Article.
** start **
Consequently it is not easy to see what another textbook can offer to students already almost embarrassingly well-served. Professor Vanderputten is a prolific scholar of the northern networks of monasteries in the centuries either side of 1000 CE that saw them stabilise and secure an institutional and ideological hold on hierarchy of the church in France, Germany and the Low Countries. His rehearsal of the defining moments of these so-called monastic centuries are the anchorhold of his book. In both parts of his text, 'History' and 'State of the Art', the early and high medieval period is allowed some twenty per cent more pages than the later Middle Ages, despite Vanderputten dating of 'late' as early as the years between the death of Odilo of Cluny (1049) and the arrival of Robert of Molesmes at Citeaux (1098).
** end **
Supplied material.
** start **
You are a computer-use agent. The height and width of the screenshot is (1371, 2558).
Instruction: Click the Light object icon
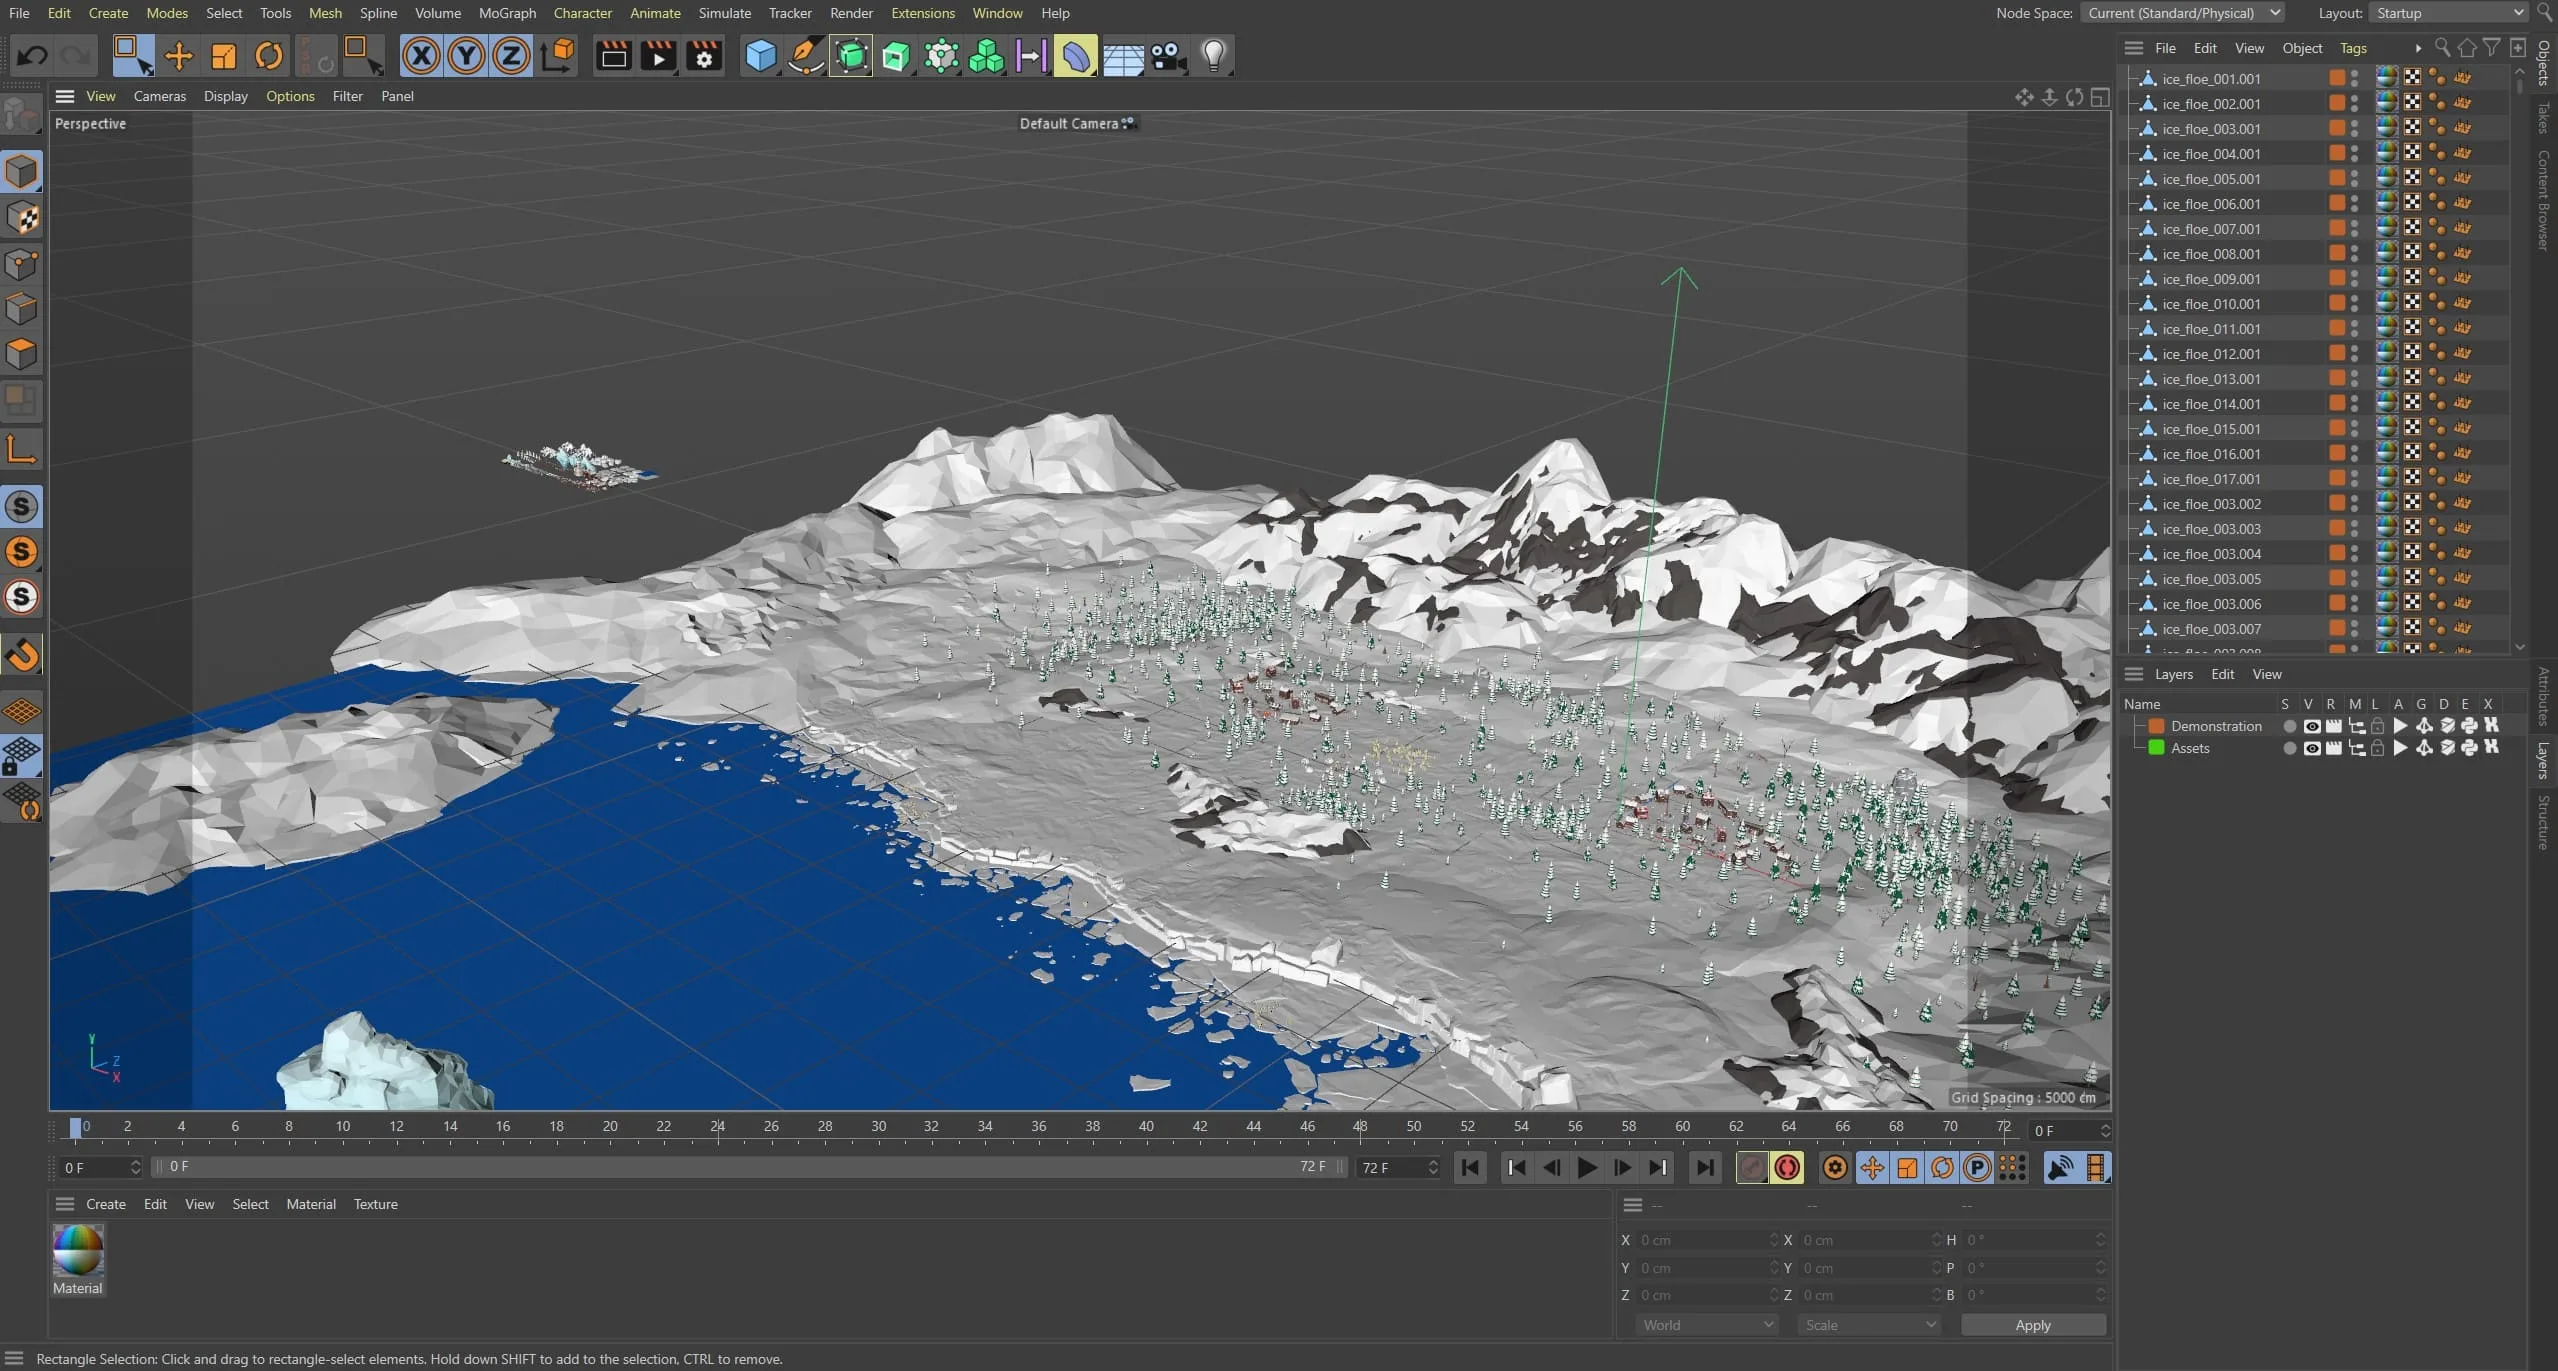tap(1213, 56)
** end **
Set tasks.
A - In the review of the medieval monasticism textbook, between which two events does Vanderputten place the start of the "late" period?
B - Write the next part of the review of the medieval monasticism textbook, picking up after its last sentence.

Task-by-task results.
A - Between the death of Odilo of Cluny (1049) and the arrival of Robert of Molesmes at Citeaux (1098).

B -
As might be anticipated from the focus of his previous publications in Vanderputten's telling this is a story of leaders and legislation, congregations and customary uniformity. Patristic precepts and practices of ascetic sacrifice prospered in Europe from the eighth century because they were pressed firmly into the seigniorial and social frame now prevailing. The cenobium became a component of a government machine, an asset in the shared ownership of 'rulers, bishops and high-placed laymen'. Reform was not, in reality, a matter observance, the reader is advised, but a means by which stakeholders - 'rulers and bishops' - might raise service delivery. Even Cluny is recast as a business strategy, to see William of Aquitaine retain his 'controlling stake' in the face of his 'competitors'.

Here the inexperienced reader is given the benefit of Vanderputten's very close reading of the legislative corpus woven around the monastic life before 1100 and which for him was its very lifeblood. But they are offered only a glancing view of its other - it might be said, fundamental - features. Vanderputten himself is evidently less persuaded by the value of other possible touchstones of the monastic phenomenon, particularly of its culture and cult. This leaves the learner historian with a description of monasticism which is heavy in its superstructure but hollow of the 'school' and the 'service' that was the celebrated calling of the Rule of St Benedict. For the student unsure of such axiomatic matters as liturgy and its performance, lectio and the syllabus of profession there is no help at all.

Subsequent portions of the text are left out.